Kinda sticky around the edges, this popular programming language is
easy to work with.

DocBook: technical documentation support

Handy dandy.  Input files are text/xml.  Output files are anything.
Produces good output.  Standard, and an open format.

ImageMagic: technical diagram image manipulation

Dia does not have good output generation yet, and DocBook is immature
in it's input diagram formats so this bridges the gap.

Openjade: DocBook xml validation

Seems the standard DocBook toolset.

Xmlto: apply DocBook xml dtds to generate readable documents

Seems to be the new tool of choice for converting from DocBook.

passivtex: a DocBook to PDF tool

Lame.  A bad choice.  Chosen because it takes XML (not just SGML) as
input.

xsltproc: an xml styler and munger

Fast and popular.  Used both for styling DocBook output and for
sucking the view definitions out of the documenation and producing the
code that creates the views.

awk: A text processing lanugage.

Pervasive, on Unix at least.

Darcs: revision control and source code management

Started with CVS, which is clunky and subversion not much better.
Used GNU Arch for a while but was never satisfied and they replaced
themselves with Bazar.  Darcs is clean and simple and works for what
we need to do.

Design notes:

Triggers:

All referential integrity is done in the triggers.  This allows any
program what so ever to be used to update the database and users can
make whatever ad-hoc updates are desired, for the most part without
fear of database corruption.  There are some checks which cannot be
done in the triggers, as well as some unusual data allowed in the
database in exceptional circumstances which one would not normally
expect to see.  These conditions are tested for by the check_integrity
script.

All updates are expected to take place inside transactions.  When the
triggers fail they roll back the current transaction.

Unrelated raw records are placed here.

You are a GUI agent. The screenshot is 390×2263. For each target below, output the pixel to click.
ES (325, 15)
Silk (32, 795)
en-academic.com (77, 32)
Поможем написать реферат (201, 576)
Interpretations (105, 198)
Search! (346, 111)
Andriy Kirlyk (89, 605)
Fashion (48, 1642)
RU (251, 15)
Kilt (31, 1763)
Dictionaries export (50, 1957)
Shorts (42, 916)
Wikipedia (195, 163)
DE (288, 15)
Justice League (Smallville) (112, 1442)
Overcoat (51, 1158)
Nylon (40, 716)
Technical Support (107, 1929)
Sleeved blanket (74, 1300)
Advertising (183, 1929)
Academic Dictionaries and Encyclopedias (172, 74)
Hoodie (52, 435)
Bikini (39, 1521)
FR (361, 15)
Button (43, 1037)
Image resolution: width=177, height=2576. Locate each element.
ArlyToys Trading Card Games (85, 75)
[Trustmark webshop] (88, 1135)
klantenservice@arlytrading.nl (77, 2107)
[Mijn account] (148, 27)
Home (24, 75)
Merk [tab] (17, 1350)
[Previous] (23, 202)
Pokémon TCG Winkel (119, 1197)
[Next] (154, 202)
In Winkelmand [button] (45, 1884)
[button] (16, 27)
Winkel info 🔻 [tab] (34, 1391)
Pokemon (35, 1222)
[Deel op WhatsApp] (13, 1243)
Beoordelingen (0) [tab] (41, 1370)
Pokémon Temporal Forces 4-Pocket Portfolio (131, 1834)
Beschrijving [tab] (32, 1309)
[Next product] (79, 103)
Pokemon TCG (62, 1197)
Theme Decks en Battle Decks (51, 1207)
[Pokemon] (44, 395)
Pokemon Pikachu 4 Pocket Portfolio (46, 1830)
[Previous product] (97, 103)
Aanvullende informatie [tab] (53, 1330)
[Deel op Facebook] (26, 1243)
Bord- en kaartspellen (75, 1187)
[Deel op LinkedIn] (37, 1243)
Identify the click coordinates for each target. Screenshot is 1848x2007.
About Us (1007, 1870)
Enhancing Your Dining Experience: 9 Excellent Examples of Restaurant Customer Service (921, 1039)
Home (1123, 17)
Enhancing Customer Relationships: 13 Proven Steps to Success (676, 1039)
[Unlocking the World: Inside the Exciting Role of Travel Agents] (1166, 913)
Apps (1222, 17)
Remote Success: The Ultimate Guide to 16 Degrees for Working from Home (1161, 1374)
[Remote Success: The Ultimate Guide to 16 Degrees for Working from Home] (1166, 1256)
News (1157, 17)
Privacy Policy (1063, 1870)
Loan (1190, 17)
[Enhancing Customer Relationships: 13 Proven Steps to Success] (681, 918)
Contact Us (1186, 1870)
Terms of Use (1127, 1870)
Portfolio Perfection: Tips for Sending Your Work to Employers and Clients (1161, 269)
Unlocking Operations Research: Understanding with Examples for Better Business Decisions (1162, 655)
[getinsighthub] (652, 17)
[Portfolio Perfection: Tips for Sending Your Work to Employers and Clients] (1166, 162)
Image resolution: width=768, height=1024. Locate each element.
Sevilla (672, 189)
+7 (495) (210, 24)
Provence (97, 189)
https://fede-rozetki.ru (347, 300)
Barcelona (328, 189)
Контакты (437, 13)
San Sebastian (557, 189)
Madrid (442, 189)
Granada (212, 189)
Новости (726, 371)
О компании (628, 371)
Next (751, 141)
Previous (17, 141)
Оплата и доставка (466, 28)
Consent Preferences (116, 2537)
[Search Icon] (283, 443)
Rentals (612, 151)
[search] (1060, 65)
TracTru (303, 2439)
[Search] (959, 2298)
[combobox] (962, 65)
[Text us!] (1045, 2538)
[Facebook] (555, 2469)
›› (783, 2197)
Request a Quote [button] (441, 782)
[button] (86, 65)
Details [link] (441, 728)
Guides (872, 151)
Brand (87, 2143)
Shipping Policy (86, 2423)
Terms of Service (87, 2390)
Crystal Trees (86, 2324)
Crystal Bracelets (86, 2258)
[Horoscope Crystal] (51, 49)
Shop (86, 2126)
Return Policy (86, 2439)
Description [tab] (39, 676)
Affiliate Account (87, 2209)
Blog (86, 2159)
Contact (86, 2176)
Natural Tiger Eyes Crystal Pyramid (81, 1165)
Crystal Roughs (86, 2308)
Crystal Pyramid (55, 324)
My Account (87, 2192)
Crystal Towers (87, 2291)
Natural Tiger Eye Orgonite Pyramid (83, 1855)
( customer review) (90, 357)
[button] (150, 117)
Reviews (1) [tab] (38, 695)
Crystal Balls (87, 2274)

Triggers are not presently highly optimized, for example the triggers
delete and recreate all of an individual's REPSTATS and CYCSTATS
whenever anything changes rather than identifying just those rows that
need adjustments.  (Except that they don't current update either
REPSTATS or CYCSTATS, but they do do a lot of other data creation.)


Interpolation:

The interpolation routines are called from the CENSUS triggers.  They
update MEMBERS and change the Statdate on BIOGRAPH.  When they change
the Statdate they do not interpolate the 'corner case' of
interpolation to the Statdate.  When the interpolation routines do not
change the Statdate, they will interpolate over the Statdate corner
case interval.  (And the interpolation routines always interpolate
over the Birth interval corner case.  The BIOGRAPH triggers look for
changes in Birth or Statdate and _also_ interpolate the corner case
intervals, creating the appropriate rows in MEMBERS over those
intervals.  (Fill in function names when the functions are written.)


Sequence numbers:

Some tables have sequence number columns (CYCPOINTS.Seq, CYCPOINTS.Series,
PREGS.Parity).  These are automatically generated using the following
technique:

  --
  --  The triggers actually update cycpoints.  This is the strategy:
  -- 
  -- A BEFORE BY ROW INSERT/UPDATE trigger:
  --  Computes the appropriate values for
  --  Cid, Seq, and Series.  If they differ (from non-NULL) supplied
  --  values throw an exception.
  --
  --  Constructs and inserts a Mdate row from a Tdate row, if necessary.
  --
  -- A AFTER BY ROW INSERT/UPDATE trigger:
  --  Checks Seq of current row, detects duplicates in other rows
  --  and, if found, sets Seq >= MIN(NEW.Seq, OLD.Seq) + 1 to
  --  the correct value (not NULL, to avoid infinite loop on error)
  --  (This presumes the correct value will never be a duplicate,
  --  so be sure there's first a duplicate date check or suchlike.)
  --  for processing by the BEFORE BY ROW trigger.
  --  Note that this also sets Seq of other CYCPOINTS in the
  --  same cycle (same Cid) to the correct value.
  --  Updates REPSTATS and CYCSTATS.  (When date or Code changes)
  --
  -- A AFTER BY ROW DELETE trigger:
  --  Set Seq of all rows >= earliest gap to NULL.
  --
  -- A AFTER BY STATEMENT INSERT/UPDATE/DELETE trigger:
  --  Checks Seq for duplicates/gaps.